How to prove a group of order $144$ is not simple using Normalizers of Sylow intersections.
Here's what I have tried, but I am unable to proceed further.
And if I proceed with Sylow-$2$ subgroups then I am stuck as $|H\cap K|=2 \;or \; 4\; or \;8$ so I even can't proceed like this.
It looks to me a little long and confusing. I'd go as follows: suppose $\;G\;$ is simple of order $\;144=2^4\cdot3^2\;$ , so it cannot have one single Sylow $\;p - $ subgroup for any prime $\;p\;$ dividing $\;144\;$ . From here $\;n_2\in\{3,9\}\;,\;\;n_3\in\{4,16\}\;$ .
Since $\;144\nmid5!\;$ we can eliminate all the numbers less than $\;5\;$ above , otherwise the normalizer of some Sylow subgroup would have an index that number which would imply $\;G\;$ can be embedded in a group of order $\;n!\;,\;\;n\le 5\;$ , which is impossible.

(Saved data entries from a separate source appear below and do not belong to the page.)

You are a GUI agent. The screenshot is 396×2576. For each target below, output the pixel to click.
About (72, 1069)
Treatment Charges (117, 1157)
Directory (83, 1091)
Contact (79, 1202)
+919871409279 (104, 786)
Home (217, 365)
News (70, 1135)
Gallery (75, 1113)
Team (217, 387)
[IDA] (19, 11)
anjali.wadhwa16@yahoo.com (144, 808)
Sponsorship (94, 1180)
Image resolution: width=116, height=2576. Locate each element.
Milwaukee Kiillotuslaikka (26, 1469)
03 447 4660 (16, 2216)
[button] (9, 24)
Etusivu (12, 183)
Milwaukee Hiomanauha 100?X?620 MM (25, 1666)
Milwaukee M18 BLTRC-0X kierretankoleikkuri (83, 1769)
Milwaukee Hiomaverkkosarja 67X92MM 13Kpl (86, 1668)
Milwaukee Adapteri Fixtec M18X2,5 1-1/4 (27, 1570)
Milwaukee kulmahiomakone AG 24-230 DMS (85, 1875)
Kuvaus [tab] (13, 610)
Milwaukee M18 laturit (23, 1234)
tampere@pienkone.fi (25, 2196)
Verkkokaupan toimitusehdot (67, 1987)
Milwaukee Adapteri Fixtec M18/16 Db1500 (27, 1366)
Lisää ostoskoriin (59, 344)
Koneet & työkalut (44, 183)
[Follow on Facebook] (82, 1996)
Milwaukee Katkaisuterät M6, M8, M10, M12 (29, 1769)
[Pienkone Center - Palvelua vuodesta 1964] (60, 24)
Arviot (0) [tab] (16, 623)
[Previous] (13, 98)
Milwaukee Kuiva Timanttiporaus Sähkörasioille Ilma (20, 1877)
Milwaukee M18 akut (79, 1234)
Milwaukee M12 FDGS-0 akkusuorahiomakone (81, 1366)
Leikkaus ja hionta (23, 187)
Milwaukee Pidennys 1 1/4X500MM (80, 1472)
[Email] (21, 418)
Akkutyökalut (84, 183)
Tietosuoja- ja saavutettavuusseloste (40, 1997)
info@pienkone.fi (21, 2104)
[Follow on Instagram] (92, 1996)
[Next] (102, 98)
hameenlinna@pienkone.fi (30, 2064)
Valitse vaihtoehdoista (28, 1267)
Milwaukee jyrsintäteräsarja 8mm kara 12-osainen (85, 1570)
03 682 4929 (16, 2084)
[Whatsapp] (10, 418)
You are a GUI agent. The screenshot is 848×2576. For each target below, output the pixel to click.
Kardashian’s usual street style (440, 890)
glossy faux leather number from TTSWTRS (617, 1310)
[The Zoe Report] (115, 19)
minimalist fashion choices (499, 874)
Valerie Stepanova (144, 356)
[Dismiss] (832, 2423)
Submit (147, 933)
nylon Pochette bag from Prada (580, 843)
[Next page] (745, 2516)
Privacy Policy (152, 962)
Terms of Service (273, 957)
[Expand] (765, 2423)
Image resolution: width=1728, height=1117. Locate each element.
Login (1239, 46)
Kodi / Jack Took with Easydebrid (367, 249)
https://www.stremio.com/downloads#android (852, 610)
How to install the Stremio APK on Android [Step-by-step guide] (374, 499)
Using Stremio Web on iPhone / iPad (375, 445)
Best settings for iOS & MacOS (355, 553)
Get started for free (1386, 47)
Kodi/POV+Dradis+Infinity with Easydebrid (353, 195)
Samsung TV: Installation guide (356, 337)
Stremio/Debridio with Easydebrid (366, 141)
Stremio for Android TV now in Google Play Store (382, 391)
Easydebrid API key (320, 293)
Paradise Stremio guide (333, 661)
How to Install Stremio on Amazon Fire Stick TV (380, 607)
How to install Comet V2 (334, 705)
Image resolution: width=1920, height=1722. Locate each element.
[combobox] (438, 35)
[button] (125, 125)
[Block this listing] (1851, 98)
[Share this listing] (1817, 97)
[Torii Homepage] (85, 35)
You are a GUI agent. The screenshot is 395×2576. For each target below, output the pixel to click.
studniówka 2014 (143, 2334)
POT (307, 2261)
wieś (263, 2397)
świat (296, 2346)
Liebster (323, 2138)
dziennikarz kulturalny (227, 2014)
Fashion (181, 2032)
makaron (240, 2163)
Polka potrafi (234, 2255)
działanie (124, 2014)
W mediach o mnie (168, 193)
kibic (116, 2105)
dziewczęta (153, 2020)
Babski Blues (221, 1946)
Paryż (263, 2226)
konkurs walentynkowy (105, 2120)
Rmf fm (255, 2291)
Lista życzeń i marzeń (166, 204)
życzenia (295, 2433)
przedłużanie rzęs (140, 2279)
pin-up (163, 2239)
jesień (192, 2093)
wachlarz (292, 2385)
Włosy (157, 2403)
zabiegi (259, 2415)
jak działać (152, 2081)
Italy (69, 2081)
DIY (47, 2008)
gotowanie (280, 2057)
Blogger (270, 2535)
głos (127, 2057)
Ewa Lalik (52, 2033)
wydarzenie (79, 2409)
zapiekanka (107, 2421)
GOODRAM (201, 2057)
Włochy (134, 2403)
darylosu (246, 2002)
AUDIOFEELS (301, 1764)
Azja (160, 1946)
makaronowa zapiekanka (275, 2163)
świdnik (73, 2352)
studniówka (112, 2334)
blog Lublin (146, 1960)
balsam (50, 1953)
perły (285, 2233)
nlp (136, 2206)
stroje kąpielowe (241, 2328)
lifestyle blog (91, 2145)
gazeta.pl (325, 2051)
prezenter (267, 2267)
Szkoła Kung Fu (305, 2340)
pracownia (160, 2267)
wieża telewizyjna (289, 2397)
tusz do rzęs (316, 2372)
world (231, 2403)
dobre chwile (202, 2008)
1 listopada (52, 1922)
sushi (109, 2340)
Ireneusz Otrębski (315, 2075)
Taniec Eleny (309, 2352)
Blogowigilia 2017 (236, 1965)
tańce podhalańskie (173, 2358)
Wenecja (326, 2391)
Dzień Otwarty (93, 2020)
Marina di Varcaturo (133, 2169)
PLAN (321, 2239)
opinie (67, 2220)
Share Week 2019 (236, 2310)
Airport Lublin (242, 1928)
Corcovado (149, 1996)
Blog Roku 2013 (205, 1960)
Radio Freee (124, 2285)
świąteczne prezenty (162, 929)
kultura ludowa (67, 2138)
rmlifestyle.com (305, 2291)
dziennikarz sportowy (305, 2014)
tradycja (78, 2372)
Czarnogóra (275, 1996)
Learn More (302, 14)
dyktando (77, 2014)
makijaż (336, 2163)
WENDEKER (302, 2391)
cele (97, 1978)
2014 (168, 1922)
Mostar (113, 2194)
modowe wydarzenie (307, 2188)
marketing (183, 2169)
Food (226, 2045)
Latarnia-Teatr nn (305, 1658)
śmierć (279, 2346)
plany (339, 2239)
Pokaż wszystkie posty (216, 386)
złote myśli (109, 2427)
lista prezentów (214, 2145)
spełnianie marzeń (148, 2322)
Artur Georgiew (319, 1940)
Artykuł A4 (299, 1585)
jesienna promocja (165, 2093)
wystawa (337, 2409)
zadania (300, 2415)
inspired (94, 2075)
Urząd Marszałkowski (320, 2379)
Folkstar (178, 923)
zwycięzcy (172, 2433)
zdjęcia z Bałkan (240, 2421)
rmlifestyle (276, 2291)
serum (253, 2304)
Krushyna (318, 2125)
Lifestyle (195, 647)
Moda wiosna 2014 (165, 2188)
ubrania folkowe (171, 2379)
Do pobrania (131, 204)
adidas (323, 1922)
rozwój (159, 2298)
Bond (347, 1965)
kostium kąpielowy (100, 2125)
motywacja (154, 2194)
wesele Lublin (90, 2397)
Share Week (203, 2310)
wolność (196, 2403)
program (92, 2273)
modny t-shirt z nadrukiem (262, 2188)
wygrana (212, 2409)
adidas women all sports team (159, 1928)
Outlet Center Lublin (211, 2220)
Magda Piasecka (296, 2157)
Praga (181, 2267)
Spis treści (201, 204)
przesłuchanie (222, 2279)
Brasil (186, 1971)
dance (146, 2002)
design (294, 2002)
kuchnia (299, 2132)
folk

Thus $\;n_2=9\;,\;\;n_3=16\;$ . Let $\;P,Q\;$ be two Sylow $\;3 - $ subgroups with non-trivial intersection -- if all of them have trivial intersection then there are $\;8\cdot16=128\;$ elements of order a divisor of $\;9\;$ , so there are left only $\;16\;$ elements that will form a unique Sylow $\;2-$ subgroup, contradiction --, so that then $\;|K:=P\cap Q|=3\;$ . Since $\;P,Q\;$ are abelian we have at least $\;9+6=15\;$ elements in $\;N_G(K)\;$ . But also $\;9\mid |N_G(K)|\;$ , so that
$$\;|N_G(K)|\ge18\implies [G:N_G(K)]\le8\implies |N_G(K)|=18\;$$
as otherwise there'd be a subgroup with index$\;\le5\;$, which was already ruled out. But a group of order $\;18=2\cdot3^2\;$ has only one single Sylow $\;3 - $ subgroup (of order $\;9\;$ , of course), and this is a contradiction and we've finished.